*** Opening PROVIDED RECORDS ***

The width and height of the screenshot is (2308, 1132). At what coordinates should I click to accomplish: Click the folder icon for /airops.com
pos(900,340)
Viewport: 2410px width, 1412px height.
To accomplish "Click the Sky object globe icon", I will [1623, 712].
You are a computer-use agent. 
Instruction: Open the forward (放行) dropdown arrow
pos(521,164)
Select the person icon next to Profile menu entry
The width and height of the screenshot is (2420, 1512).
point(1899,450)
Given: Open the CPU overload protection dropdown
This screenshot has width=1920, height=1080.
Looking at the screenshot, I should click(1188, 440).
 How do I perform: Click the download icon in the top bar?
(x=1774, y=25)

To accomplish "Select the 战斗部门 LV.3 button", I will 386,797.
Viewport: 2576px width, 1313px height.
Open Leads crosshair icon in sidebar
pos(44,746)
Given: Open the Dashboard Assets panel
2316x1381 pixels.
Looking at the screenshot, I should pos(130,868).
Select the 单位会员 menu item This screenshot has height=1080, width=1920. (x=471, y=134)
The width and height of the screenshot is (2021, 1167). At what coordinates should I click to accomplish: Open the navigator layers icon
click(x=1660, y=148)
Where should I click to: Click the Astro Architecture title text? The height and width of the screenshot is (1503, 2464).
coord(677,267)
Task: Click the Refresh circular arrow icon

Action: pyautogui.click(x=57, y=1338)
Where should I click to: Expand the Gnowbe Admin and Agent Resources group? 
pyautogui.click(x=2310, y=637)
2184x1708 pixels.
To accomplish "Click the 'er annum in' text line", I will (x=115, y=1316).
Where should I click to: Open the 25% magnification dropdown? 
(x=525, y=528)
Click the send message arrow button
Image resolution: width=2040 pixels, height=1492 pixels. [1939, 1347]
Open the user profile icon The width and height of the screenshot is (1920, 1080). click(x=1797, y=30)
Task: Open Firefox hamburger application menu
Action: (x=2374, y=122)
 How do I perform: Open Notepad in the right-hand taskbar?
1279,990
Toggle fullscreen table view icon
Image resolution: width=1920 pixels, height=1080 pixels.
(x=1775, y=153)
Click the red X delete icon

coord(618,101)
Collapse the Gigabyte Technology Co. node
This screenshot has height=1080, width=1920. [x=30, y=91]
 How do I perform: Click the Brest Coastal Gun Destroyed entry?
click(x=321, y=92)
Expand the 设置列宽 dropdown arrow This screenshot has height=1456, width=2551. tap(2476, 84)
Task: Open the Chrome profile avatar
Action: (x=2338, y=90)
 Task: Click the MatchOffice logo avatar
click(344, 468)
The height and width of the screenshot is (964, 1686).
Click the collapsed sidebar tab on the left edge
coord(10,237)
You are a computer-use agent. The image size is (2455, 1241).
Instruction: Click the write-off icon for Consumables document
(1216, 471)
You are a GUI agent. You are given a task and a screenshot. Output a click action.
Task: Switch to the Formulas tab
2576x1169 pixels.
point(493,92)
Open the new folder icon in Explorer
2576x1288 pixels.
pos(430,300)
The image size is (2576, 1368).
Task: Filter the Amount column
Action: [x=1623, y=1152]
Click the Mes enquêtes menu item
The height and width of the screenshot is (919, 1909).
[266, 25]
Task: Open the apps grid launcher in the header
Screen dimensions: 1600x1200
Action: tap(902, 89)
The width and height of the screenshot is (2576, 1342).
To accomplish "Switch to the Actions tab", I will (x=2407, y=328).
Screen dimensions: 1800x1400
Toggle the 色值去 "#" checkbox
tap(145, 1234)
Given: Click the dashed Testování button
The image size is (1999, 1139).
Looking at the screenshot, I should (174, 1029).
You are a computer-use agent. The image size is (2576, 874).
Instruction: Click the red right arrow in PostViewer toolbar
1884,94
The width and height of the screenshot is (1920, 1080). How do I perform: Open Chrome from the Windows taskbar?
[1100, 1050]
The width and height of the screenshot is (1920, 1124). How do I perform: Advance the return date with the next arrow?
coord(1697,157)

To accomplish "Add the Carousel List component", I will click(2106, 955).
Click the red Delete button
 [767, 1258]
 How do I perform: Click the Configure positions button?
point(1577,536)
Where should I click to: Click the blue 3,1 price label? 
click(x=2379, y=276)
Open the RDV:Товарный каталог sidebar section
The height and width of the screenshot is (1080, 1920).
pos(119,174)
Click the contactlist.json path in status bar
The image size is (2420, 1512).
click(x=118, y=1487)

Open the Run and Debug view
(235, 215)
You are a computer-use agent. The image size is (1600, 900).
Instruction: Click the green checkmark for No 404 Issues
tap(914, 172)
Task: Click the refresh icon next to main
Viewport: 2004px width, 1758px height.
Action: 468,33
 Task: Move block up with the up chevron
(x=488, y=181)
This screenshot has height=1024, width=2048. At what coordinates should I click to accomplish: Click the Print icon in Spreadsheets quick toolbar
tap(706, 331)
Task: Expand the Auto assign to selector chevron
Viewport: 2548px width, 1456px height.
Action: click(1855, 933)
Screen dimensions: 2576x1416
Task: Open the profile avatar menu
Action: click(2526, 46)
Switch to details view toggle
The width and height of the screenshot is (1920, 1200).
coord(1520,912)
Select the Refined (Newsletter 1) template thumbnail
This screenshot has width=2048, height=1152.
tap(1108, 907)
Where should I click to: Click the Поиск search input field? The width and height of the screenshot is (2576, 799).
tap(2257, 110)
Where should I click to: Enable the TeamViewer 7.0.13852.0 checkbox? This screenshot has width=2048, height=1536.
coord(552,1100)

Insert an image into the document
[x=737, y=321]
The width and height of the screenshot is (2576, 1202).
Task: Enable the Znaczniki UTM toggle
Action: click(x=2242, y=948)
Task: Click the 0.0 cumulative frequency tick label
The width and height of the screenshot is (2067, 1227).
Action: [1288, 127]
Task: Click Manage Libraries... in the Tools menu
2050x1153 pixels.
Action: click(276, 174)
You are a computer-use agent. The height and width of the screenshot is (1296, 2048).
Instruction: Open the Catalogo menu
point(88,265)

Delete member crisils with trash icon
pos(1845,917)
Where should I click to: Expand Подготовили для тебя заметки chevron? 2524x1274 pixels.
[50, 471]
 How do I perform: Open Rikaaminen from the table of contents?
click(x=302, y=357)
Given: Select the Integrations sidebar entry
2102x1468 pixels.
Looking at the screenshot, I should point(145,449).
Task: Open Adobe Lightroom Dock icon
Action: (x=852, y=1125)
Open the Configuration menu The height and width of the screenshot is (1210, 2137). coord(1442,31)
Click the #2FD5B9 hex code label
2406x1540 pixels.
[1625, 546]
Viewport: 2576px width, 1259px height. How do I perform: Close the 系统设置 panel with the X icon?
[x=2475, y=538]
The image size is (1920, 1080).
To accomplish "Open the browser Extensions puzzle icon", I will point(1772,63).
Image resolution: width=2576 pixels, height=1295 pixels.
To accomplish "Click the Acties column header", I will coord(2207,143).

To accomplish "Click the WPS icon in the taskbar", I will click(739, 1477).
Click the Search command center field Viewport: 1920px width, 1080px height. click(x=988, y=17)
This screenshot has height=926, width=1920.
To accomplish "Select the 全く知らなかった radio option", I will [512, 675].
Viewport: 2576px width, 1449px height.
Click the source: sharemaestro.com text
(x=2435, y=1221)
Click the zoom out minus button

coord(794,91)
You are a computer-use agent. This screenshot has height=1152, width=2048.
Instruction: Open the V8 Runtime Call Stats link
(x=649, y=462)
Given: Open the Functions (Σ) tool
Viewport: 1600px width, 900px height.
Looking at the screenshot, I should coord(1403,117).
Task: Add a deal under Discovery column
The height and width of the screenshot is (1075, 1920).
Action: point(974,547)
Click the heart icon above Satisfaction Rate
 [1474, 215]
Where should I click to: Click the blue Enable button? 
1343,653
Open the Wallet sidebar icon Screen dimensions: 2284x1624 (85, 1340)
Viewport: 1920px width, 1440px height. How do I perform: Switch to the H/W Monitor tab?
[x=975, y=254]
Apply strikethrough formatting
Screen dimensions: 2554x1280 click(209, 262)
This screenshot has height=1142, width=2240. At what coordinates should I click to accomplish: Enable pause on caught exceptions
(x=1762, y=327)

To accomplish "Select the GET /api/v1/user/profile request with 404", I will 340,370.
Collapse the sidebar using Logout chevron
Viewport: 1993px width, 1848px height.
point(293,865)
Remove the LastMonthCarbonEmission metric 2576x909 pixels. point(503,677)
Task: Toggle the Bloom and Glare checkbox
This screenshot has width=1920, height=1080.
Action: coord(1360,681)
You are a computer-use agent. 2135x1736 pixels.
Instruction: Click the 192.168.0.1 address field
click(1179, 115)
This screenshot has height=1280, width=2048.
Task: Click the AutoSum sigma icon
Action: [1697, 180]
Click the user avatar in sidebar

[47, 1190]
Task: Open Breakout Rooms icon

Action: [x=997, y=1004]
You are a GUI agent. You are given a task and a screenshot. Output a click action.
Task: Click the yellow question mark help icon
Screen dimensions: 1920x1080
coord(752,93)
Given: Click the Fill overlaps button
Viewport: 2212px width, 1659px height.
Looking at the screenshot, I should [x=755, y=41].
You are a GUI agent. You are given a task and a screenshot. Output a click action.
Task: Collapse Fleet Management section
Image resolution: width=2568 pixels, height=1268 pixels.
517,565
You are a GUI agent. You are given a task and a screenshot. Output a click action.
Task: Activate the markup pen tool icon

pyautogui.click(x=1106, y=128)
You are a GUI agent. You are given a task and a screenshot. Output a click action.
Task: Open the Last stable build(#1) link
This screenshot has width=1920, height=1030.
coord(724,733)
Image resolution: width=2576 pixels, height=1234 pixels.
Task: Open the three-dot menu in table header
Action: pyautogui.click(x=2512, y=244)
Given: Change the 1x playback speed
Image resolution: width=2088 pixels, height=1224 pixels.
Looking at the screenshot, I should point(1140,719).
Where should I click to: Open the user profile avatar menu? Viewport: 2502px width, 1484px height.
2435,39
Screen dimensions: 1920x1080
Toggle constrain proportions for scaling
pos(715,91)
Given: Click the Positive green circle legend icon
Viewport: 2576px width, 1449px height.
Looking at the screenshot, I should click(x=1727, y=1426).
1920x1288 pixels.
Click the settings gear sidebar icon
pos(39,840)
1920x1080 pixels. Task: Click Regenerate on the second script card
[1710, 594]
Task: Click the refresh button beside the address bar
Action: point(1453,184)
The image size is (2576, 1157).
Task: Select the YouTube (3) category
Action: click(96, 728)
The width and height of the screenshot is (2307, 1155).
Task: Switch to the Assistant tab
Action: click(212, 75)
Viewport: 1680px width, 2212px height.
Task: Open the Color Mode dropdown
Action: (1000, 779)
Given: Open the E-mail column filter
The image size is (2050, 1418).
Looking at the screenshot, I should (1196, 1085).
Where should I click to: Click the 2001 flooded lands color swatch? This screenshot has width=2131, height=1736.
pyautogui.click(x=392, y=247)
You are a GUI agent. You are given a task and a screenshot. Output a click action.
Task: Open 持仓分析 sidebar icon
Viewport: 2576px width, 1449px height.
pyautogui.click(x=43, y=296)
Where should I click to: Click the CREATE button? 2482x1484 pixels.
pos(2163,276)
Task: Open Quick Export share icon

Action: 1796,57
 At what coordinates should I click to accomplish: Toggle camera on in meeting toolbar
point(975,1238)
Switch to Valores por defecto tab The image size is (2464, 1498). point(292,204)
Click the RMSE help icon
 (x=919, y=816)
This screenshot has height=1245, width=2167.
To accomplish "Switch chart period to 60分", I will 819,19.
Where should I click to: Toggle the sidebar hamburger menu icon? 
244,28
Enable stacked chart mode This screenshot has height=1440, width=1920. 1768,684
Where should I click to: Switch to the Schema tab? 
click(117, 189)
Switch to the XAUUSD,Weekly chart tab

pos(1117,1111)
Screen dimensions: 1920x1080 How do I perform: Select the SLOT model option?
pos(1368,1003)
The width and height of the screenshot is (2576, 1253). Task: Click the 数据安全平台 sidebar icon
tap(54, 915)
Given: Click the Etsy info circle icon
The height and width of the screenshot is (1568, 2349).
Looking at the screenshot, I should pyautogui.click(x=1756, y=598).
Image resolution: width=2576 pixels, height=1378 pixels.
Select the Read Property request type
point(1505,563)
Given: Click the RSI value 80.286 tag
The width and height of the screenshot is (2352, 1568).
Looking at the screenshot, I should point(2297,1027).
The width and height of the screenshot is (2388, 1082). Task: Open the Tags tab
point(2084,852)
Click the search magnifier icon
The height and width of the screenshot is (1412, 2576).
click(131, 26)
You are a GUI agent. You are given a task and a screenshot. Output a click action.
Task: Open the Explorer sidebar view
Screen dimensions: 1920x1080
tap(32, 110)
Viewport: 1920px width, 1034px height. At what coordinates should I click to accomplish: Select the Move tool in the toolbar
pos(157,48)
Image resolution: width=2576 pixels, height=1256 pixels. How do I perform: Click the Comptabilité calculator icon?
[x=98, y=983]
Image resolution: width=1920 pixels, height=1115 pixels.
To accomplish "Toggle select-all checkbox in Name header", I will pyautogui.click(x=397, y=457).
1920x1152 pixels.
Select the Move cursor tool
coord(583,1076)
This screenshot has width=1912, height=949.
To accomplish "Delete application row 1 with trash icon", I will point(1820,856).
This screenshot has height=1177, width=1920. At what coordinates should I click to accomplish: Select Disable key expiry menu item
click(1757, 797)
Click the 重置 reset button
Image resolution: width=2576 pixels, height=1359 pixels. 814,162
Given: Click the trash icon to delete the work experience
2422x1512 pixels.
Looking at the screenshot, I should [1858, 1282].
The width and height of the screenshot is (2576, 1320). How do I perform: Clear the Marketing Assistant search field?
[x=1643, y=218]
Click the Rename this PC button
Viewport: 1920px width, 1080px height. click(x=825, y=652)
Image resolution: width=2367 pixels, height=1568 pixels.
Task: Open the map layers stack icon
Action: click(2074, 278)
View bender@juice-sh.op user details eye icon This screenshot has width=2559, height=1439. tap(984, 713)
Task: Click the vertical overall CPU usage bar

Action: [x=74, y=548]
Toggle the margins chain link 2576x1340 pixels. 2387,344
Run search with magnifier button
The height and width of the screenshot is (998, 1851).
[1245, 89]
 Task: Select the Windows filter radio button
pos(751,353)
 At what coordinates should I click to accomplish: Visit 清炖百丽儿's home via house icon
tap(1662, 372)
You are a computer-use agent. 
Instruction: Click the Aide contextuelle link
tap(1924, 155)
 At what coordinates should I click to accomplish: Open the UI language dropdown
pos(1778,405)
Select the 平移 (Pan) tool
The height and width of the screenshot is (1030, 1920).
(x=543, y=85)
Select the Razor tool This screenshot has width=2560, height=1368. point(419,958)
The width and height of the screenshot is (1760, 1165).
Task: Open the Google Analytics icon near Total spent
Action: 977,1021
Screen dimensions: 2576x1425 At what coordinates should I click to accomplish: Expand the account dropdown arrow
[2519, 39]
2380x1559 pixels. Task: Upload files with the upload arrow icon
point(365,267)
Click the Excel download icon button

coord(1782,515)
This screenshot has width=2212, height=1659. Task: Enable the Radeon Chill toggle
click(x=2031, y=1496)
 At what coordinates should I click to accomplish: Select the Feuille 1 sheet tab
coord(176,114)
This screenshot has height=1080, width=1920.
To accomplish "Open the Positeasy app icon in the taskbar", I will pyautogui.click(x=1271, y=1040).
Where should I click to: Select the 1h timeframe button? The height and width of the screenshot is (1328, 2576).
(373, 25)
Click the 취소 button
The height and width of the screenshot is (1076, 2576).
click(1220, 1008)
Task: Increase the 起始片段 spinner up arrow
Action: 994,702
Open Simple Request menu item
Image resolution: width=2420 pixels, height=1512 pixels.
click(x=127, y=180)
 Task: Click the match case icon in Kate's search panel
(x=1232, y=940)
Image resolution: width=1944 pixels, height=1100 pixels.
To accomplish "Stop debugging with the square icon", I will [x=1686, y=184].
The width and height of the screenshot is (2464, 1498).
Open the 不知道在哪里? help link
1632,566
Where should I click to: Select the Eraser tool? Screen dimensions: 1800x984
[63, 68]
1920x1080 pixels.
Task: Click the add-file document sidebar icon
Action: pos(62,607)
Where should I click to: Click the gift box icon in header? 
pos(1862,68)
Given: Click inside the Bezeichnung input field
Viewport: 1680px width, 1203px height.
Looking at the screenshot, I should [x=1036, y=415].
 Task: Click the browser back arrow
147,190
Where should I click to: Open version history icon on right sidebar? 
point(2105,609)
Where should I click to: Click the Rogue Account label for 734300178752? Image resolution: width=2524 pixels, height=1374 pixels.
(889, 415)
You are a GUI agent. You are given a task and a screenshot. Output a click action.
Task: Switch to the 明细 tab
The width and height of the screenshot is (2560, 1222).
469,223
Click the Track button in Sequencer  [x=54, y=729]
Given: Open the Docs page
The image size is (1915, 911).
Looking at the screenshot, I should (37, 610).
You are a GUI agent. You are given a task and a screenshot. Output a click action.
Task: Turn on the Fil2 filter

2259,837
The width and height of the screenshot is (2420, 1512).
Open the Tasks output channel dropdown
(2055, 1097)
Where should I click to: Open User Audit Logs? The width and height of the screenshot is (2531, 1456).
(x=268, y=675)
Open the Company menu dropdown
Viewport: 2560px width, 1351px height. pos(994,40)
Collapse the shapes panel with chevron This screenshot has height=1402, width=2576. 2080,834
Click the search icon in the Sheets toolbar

*** Closing PROVIDED RECORDS ***

**YOUR ASSIGNMENT:** Look over the records above and filter for each line with the word "circle".

**EXPECTED ANSWER:**
Given: Click the Positive green circle legend icon
Given: Click the Etsy info circle icon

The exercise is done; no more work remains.